302 state board to a circuit court and may seek damages or
303 injunctive relief, or both. The circuit court has original and
304 exclusive jurisdiction of all proceedings brought under this
305 section. If any proceeding brought under this section is deemed
306 to be frivolous by the court, the petitioner may recover
307 reasonable attorney fees and costs after convening a hearing is
308 final and not subject to further petition or review.

Wow. Just wow. That is breathtaking. The Alliance didn’t like who the school boards selected as hearing officers, so lines 271-271 take care of that. The Alliance didn’t like that some hearing officers didn’t submit written recommendations, so lines 285-289 take care of that. The Alliance didn’t like how the school district lawyer interpreted the law governing hearings, so lines 289-295 take care of that.

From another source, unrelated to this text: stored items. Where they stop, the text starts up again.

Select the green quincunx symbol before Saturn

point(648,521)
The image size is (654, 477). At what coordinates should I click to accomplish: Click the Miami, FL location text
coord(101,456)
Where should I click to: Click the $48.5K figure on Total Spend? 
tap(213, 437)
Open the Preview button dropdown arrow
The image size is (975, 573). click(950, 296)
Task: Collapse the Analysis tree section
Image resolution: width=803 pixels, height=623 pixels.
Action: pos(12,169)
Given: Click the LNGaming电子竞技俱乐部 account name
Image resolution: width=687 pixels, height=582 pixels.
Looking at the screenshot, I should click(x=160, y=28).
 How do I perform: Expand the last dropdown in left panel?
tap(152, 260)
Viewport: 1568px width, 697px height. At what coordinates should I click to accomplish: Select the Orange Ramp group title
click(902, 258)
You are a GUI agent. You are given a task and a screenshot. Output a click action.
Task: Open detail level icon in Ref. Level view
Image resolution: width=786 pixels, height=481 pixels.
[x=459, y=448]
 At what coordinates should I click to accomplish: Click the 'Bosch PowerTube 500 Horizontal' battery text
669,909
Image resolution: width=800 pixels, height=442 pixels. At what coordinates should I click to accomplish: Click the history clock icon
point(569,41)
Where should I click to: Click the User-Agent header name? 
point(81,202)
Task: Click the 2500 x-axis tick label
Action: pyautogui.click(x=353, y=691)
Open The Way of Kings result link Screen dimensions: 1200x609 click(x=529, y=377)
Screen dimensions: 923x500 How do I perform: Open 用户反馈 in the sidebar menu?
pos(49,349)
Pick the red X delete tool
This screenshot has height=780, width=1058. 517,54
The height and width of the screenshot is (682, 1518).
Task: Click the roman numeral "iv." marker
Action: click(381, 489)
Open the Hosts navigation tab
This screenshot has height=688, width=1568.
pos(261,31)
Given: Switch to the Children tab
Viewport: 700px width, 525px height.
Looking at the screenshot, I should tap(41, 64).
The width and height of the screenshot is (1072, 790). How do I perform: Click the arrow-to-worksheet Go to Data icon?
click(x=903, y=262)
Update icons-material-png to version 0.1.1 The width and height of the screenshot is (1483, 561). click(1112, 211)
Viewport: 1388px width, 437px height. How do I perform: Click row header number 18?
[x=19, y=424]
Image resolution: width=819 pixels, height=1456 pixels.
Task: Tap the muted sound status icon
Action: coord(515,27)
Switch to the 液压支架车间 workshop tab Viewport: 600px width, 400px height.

And the Alliance didn’t like the school boards’ decisions, so lines 301-308 take care of that.

And that’s how special interest groups in Florida make laws.

I haven’t discussed in this post the sections on sex education and pornography because they’re not really relevant to our focus on science education. But they’re just as insane as what I’ve covered here.

This bill is a clear and present danger to all of Florida education. It essentially gives special interest groups like the Alliance immense power to bully school boards into submission.

We need your help to fight this bill. There is a chance that it won’t ever make it out of the starting gate, which would be wonderful and wise. But the Alliance has been growing in influence. Remember, Alliance members were on the new governor’s education transition team. We can’t just assume that bad bills like this one will be sidelined. We have to remain vigilant and active.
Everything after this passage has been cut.